Time had smoothed out the lines on her face instead of adding to them, and the strained look of suffering in her eyes had given way to a healthy gaze. Her skin had almost the fresh color of a girl's. Her hair had grown abundantly, though it still was short and almost gray, but its natural curliness lent her face a soft and youthful air. There was no sign of the dread disease which had once threatened her life. She looked normal and wholesome as she sat at her table, her cat in her lap, deep in a brown study. It would be hard to say what filled Angella's thoughts when she was thus shut in alone in her shack upon the prairie. She had ceased long since to conjure up bitter visions of the man who was responsible for her father's death and her own exile. Her thoughts, at least, were no longer unbearably painful as in those early days when first she had come to Alberta, and many a day and night, shut in alone with her dismal secret, she had wrestled in bitter anguish with the crowding thoughts that came like ghosts to haunt her.

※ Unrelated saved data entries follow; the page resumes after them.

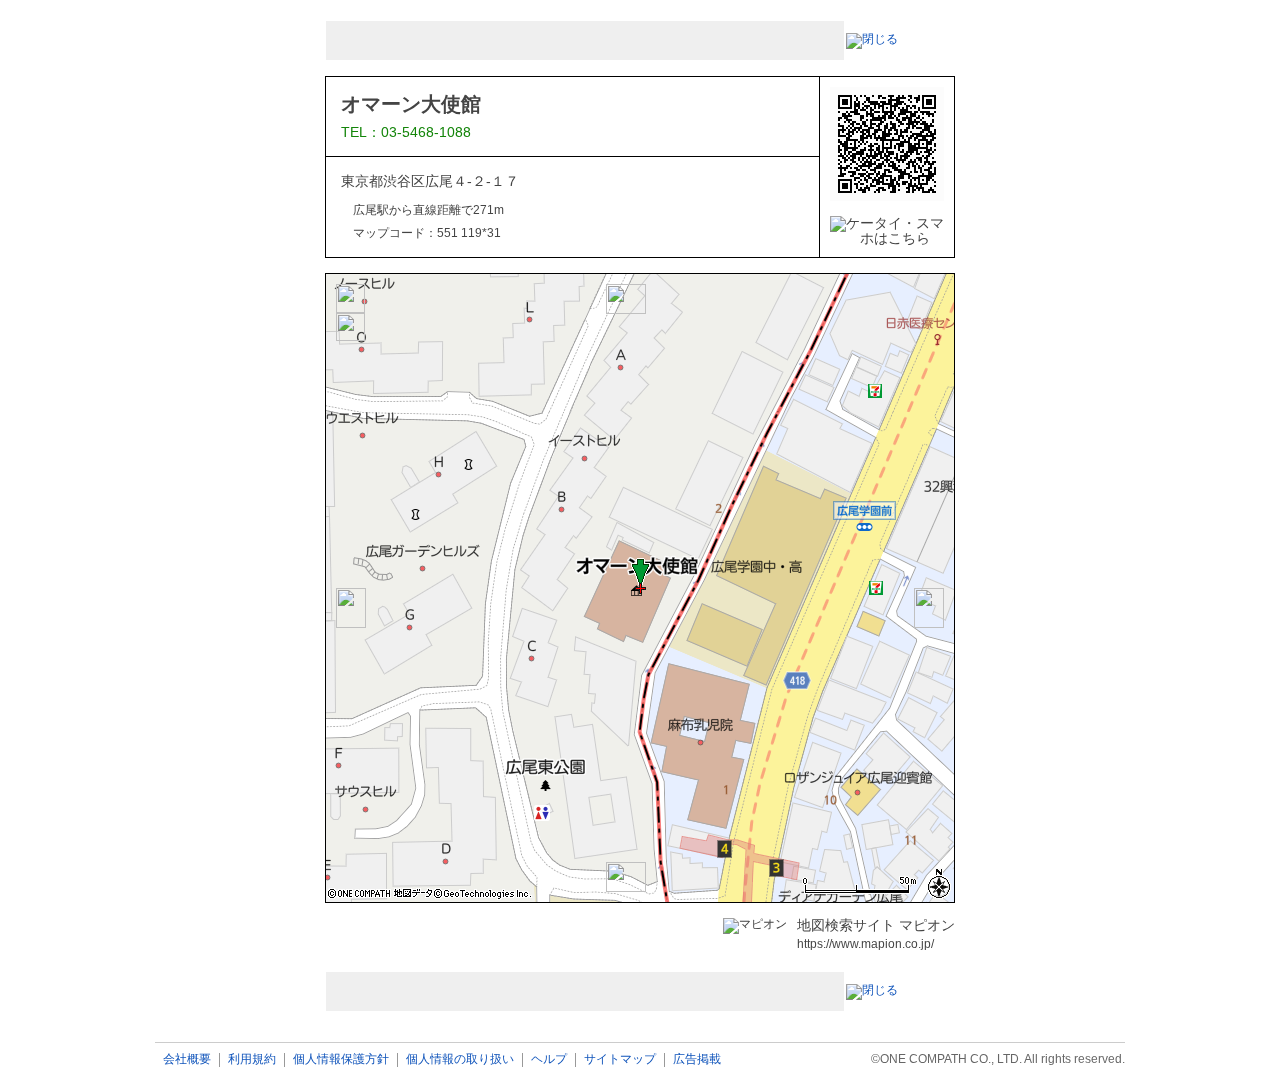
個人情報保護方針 (341, 1059)
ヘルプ (549, 1059)
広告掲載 (697, 1059)
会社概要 (187, 1059)
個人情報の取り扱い (460, 1059)
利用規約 (252, 1059)
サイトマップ (620, 1059)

However, even in winter she had little enough time for thinking. Her life was crowded with work. When she had finished her meal, she washed her dishes, made her bed, kneaded the dough for her weekly baking, set a pot of beans, soaked overnight, into the oven, and prepared to go out again, this time to the pasture, where her few head of stock "rustled" for their feed all winter. A snowstorm at this time of year is always dangerous for the breeding stock dropping their calves with the approach of the spring. There were water holes, too, in the frozen slough that had to be broken in every day so that the cattle might have the water they needed. Angella, ax in hand, opened the door of her shack. A gale of wind and snow almost blinded her, so that at first she did not see the Ford that was plowing its way noisily and pluckily down the road allowance that led to her house. At the honk of the doctor's horn, which he worked steadily to attract her, she peered out through the storm, and she turned to the gate, where the car had now stopped.
She never encouraged the visits of Dr. McDermott, who had saved her life when first she had come to Alberta; but neither was she ever uncivil when he did come. Time had accustomed her to his regular calls, and, in truth, though she would not have admitted it for anything in the world, she had come to look forward to these visits, and to depend upon them for her news of the world, which she so bitterly told herself she had cast off forever.
Now, as his ruddy face was thrust through the curtains, Angella, frowning slightly, tramped to the car.
"Are you strong enough to lend me a hand lifting something?" asked the doctor.
"Certainly I'm strong enough. What do you mean?"